Rafian On The Edge Top <REAL · STRATEGY>
On the edge top, his thoughts often unspooled into plans. He had once wanted to travel—leave the warehouse, pack a single bag, and move toward a coastline he’d only seen in photographs. But the months stitched themselves into one another, and responsibilities—bills, a mother who needed groceries, the stubborn loyalty to people who remembered him when he felt forgettable—pulled him back. Yet those plans didn’t vanish; they persisted as sketches on a page, rough drafts of a life that could still be redrawn.

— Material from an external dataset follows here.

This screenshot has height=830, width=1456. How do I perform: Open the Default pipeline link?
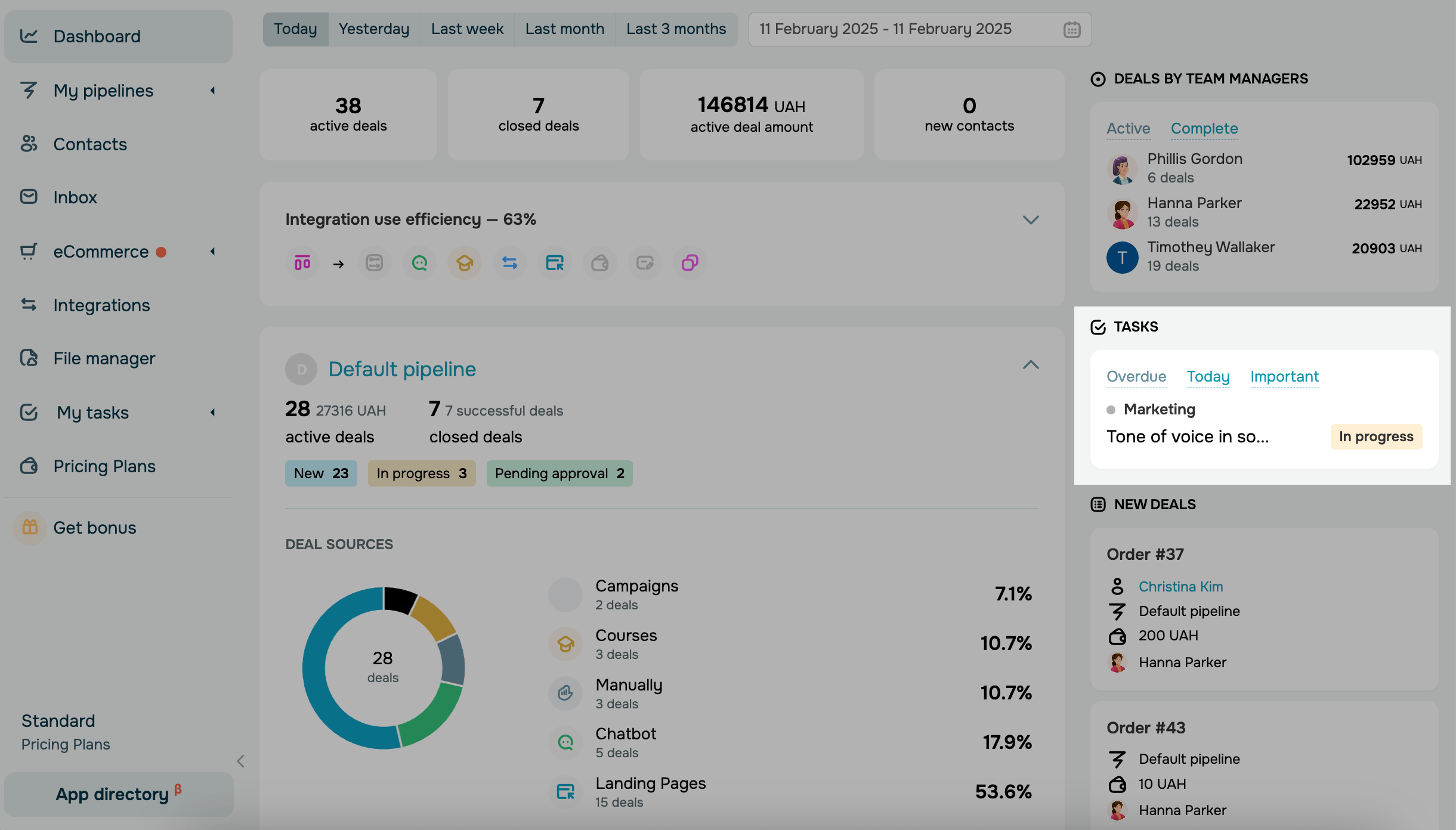tap(402, 369)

One evening in late autumn, when the air tasted like electricity and the streets smelled of wet pavement and frying onions, Rafian found himself drawn to the old mill at the edge of town. The mill had been shuttered for a decade, its windows boarded and its brickwork sagging as if bowed under the weight of memory. But from its highest ledge—the “edge top,” as the kids called it—it offered a view that stitched together the entire city's story: the river that cut through neighborhoods like a silver seam, the crooked church spire, the grid of apartment lights, and beyond, the soft, trembling hills. rafian on the edge top
Mina taught Rafian a vocabulary for the small tragedies he’d always felt but never named: burnout, the slow erosion of hope; resilience, the act of continuing anyway. Rafian taught Mina to see the way light simplified problems, how perspective could make burdens smaller if you drew them far enough away. They exchanged recipes and secondhand books, mended jackets and shared playlists. The friendship that grew did not demand dramatic bursts; instead, it settled into the steady rhythms of two lives intersecting at an unusual place. On the edge top, his thoughts often unspooled into plans
That night, as Rafian drew, a storm breathed up from the river. Clouds gathered in slow, theatrical folds, and the city’s lights dulled as though someone were slowly turning down a dimmer. Rain began as a distant, metallic patter and advanced into a steady, cleansing drum. Rafian pulled his jacket closer and kept drawing. The rain blurred the ink, smearing edges into softer thoughts. He began to sketch less the structures of the city and more the weather itself: lines that suggested movement, negative spaces that held the rain’s absence. The storm was an eraser and an artist at once. Yet those plans didn’t vanish; they persisted as
The show opened on a night when cold air matched the warmth inside the café. People drifted in—colleagues from the hospital, warehouse workers, a few homeowners who remembered the mill’s heyday, and a handful of city planners who, it turned out, liked to see what neighborhoods looked like when someone loved them. Rafian stood by his sketches, almost embarrassed by the attention. He listened as strangers found pieces of themselves in those lines. One visitor, an elderly man who’d lived near the mill for fifty years, pointed at a drawing of a gas lamp and described how his late wife used to feed pigeons beneath it. Another, a young woman, said she saw her grandmother in a portrait of a laundromat window.
On the mill’s last night, Rafian climbed to the edge top with Mina and a small group of neighbors. They brought lanterns and cups of tea, and someone read letters collected from residents—remembrances of the mill’s noise, of births and funerals tracked by its clock, of a hundred small rituals that had been threaded through its walls. Rafian drew until dawn. He drew the empty benches, the river glass-smooth beneath a pale light, the way the horizon held on to a shred of indigo before giving way to day.
Mina and Rafian kept their ritual, though now they found new roofs and early-morning walks that felt like edge tops in miniature. They found other perches: the steps of a closed theater, a rusty water tower, a bridge that hummed with traffic. Their friendship evolved into partnership—quiet, companionable, resilient. They moved through the city as citizens who had learned to fit their private maps into a wider public life.